__DATA LISTING__
────────────────────

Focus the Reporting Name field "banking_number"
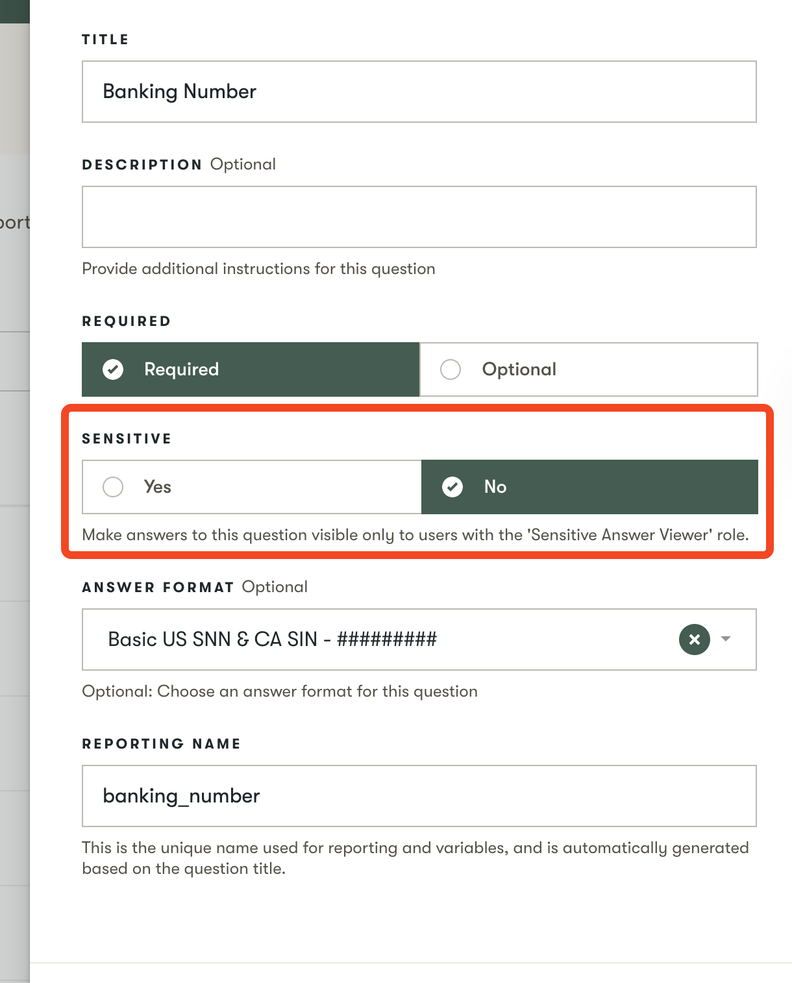 click(x=418, y=796)
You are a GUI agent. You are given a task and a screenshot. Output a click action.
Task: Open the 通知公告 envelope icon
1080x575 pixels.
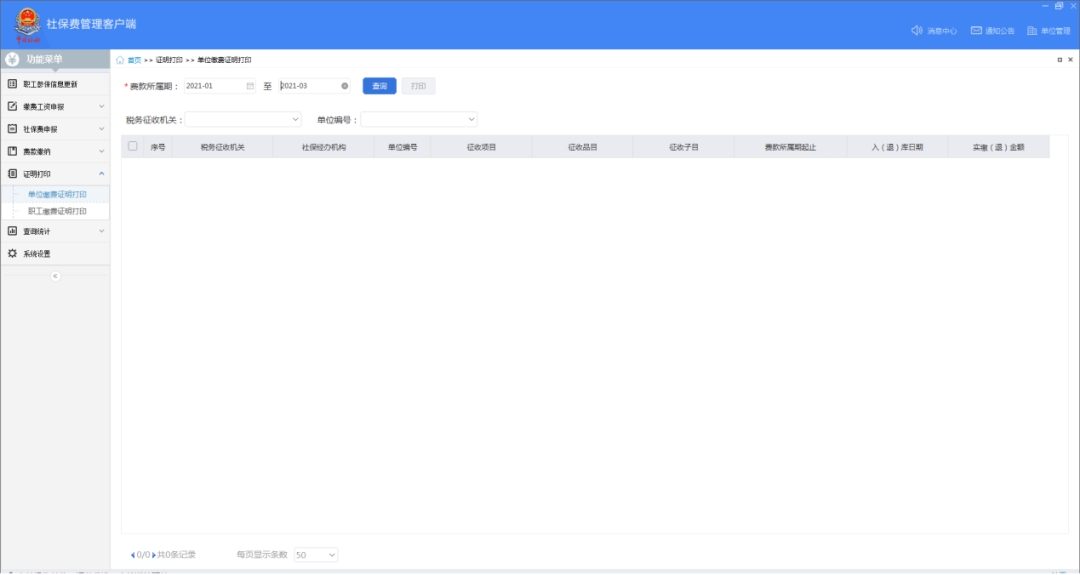(x=975, y=31)
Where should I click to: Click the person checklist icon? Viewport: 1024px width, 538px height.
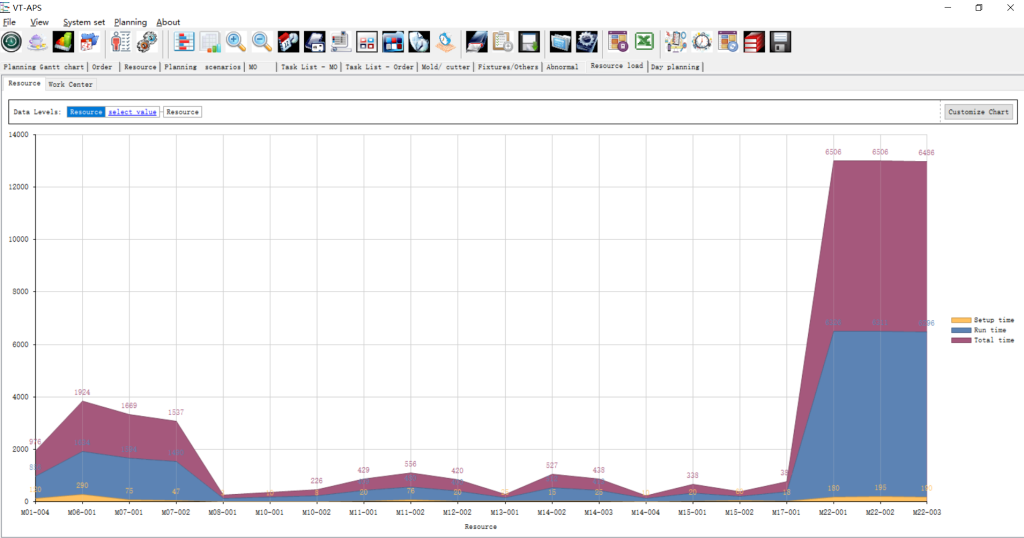pyautogui.click(x=121, y=41)
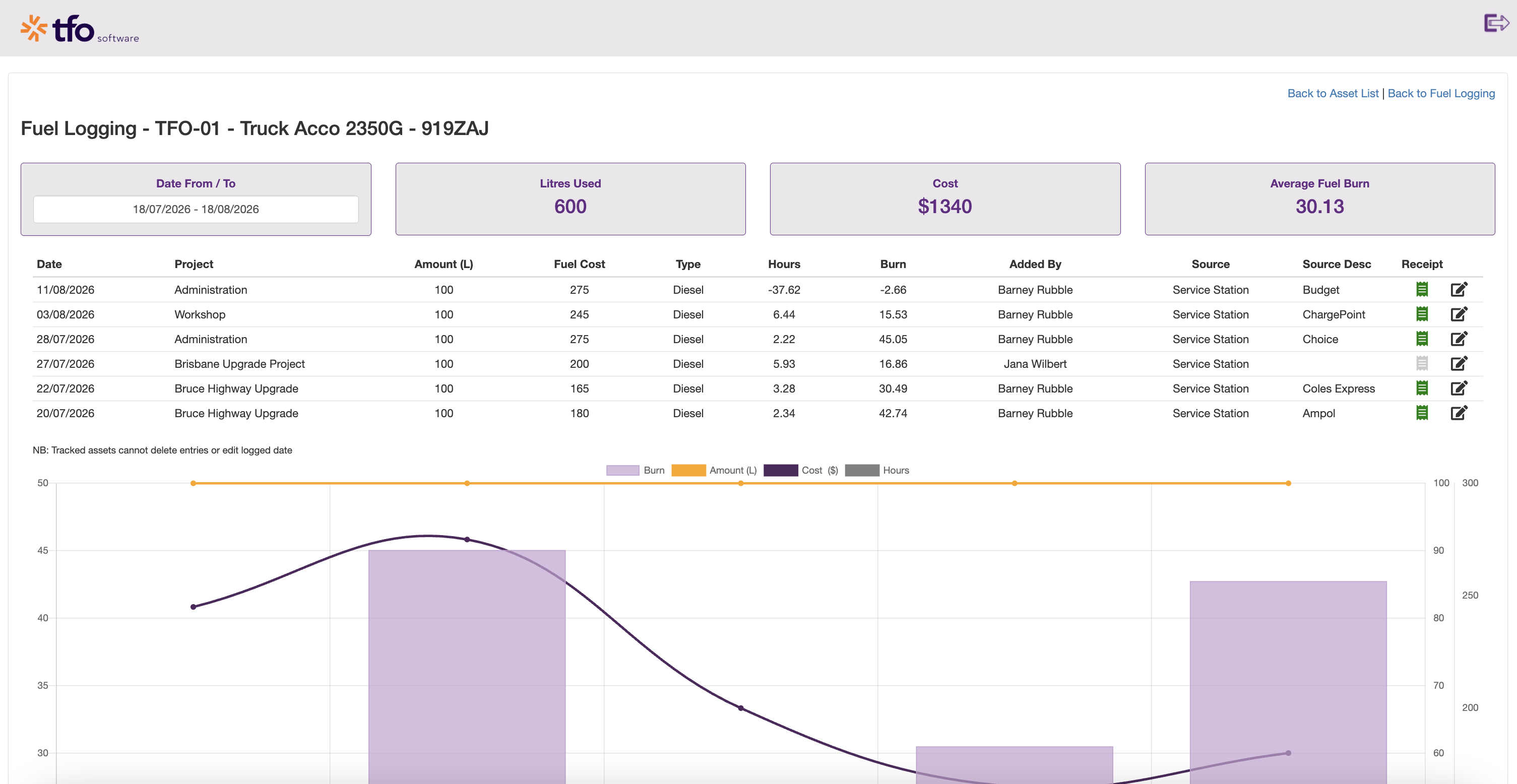Toggle Hours series in chart legend

click(x=877, y=470)
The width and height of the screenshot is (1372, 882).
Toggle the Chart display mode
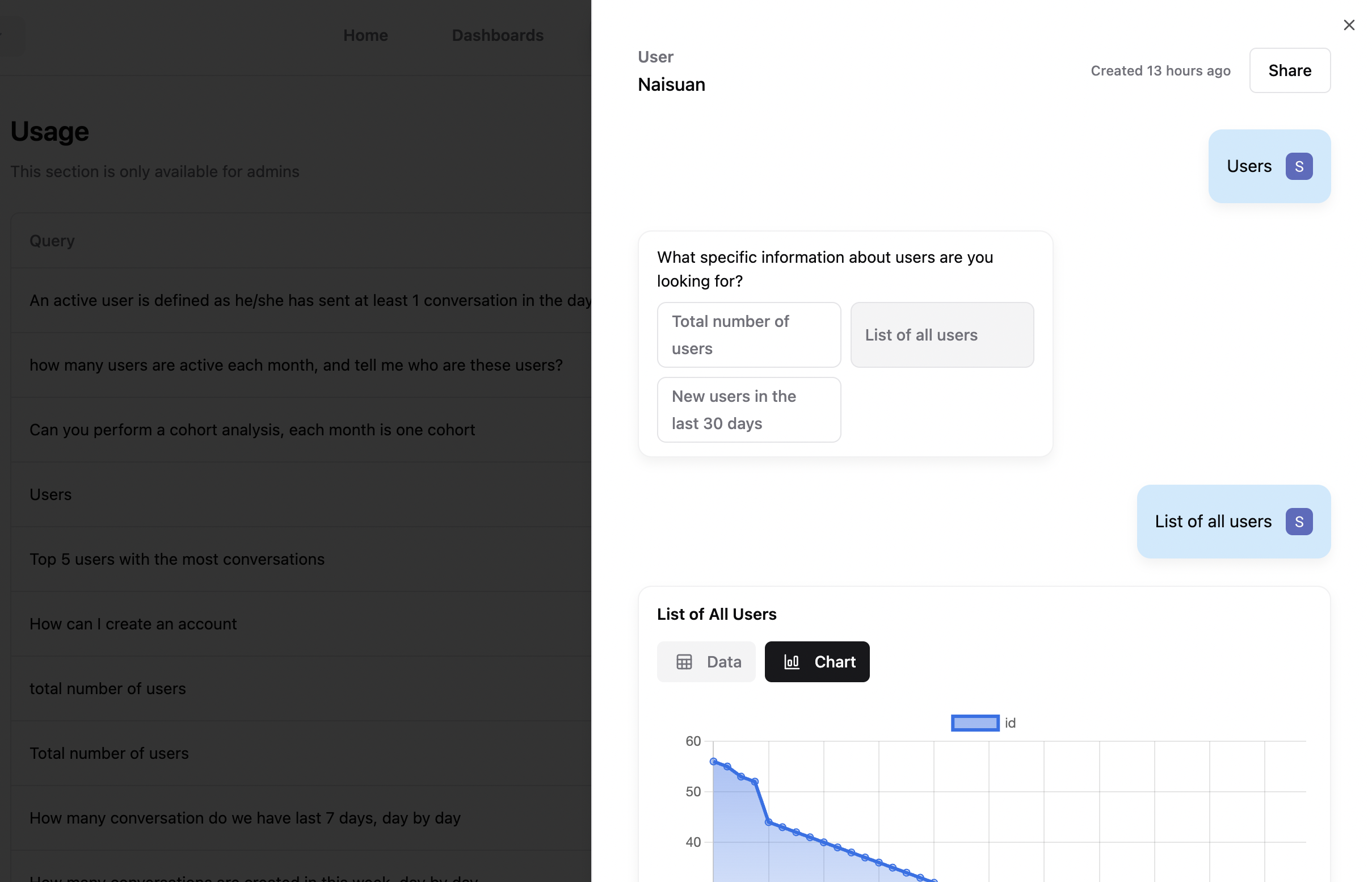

────────────────────

__EXERCISE INSTRUCTIONS__
Could you copy every record exactly, without the pictures?

__EXERCISE ANSWER__
Focus the Reporting Name field "banking_number"
 click(x=418, y=796)
You are a GUI agent. You are given a task and a screenshot. Output a click action.
Task: Open the 通知公告 envelope icon
1080x575 pixels.
(x=975, y=31)
Where should I click to: Click the person checklist icon? Viewport: 1024px width, 538px height.
pyautogui.click(x=121, y=41)
Toggle Hours series in chart legend

click(x=877, y=470)
The width and height of the screenshot is (1372, 882).
Toggle the Chart display mode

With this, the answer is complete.